Il restera encore à tester ces données, mais gageons qu’elles seront à la hauteur de leurs spécifications.

Il va de soit que la réponse de TeleAtlas ne tarda pas pour indiquer qu’eux aussi travaillent activement à l’enrichissement de leurs bases de tels attributs. Je ne suis cependant pas parvenu à obtenir de date prévisionnelle de mise à disposition. Seule indication, et juste une indication, cela devrait d’abord être mis à dispo sur l’Allemagne.

A suivre, car ces nouvelles données devraient indéniablement favoriser un vrai décollage des applications professionnelles poids lourd, jusque là manquant de pertinence dès lors que l’on mettait le trajet proposé dans les mains du chauffeur …

vendredi, mars 10, 2006

A propos de données géographiques ...

Le plus difficile dans une assemblée est souvent de faire s’exprimer la première question.

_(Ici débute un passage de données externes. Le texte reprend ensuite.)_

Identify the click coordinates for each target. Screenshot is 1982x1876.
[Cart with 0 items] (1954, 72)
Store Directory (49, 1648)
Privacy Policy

Dans une soirée ou un cocktail, sauf à être un mondain professionnel, vous aurez remarqué comme il est parfois difficile de lancer la conversation quand l’on adresse à des interlocuteurs que l’on ne connait pas.

C’est l’impression que me donne ce premier message. Avec comme différence majeur, de savoir que millions de personnes potentielles sont susceptibles de le lire, que parmi elles certaines ce sentent concernées par les données géographiques, qu’en son sein un plus petit nombre encore est francophone.

Quelle étrange sensation que de se lancer dans un monologue au milieu de la foule.

Le propos de ce blog sera de parler de données géographiques et localisées de toute nature, et non pas uniquement du RGE ou de la politique de diffusion de données cadastrales … Et pas uniquement sous l’angle technique, mais également de saluer ou décrier les nouveautés commerciales des producteurs, de commenter leurs annonces, de relire leurs prévisions d’avenir antérieures et de les confronter aux réalités d’aujourd’hui.

Mais ne croyez pas que mon propos sera d’être par défaut critique, je le serai certainement parfois, mais pas trop souvent car je mesure personnellement trop le chemin parcouru depuis 15 ans dans le domaine de l’offre de données géographique.

Car le verre n’est certainement pas totalement plein, mais il est loin d’être totalement vide, et surtout il se rempli tous les jours un peu plus. Vous qui avez eu à acquérir des données géographiques il y a 15 ans, souvenez vous du prix de la licence des limites administratives, et comparez ! Dans les années 90 la licence de référence des limites administratives coutait 15 000 euros, elle est aujourd’hui accessible pour 900 euros !

Pouvait-on d’ailleurs considérer que cette base était réellement disponible à l’époque, je ne le pense pas. Elle existait techniquement, mais combien d’utilisateurs pouvaient justifier économiquement une telle acquisition ? Très peu.

Et pourtant avec les initiatives récentes des sites grands public présentant de la cartographie, les nouveaux venus pensent aisément que toutes les données sont disponibles et en plus … qu’elles sont gratuites. Pensez donc on lance tellement de satellites, que forcément tout type de données est dispo, et puis la preuve c’est gratuit sur les sites de Google, Microsoft et autres applications cartographiques en ligne.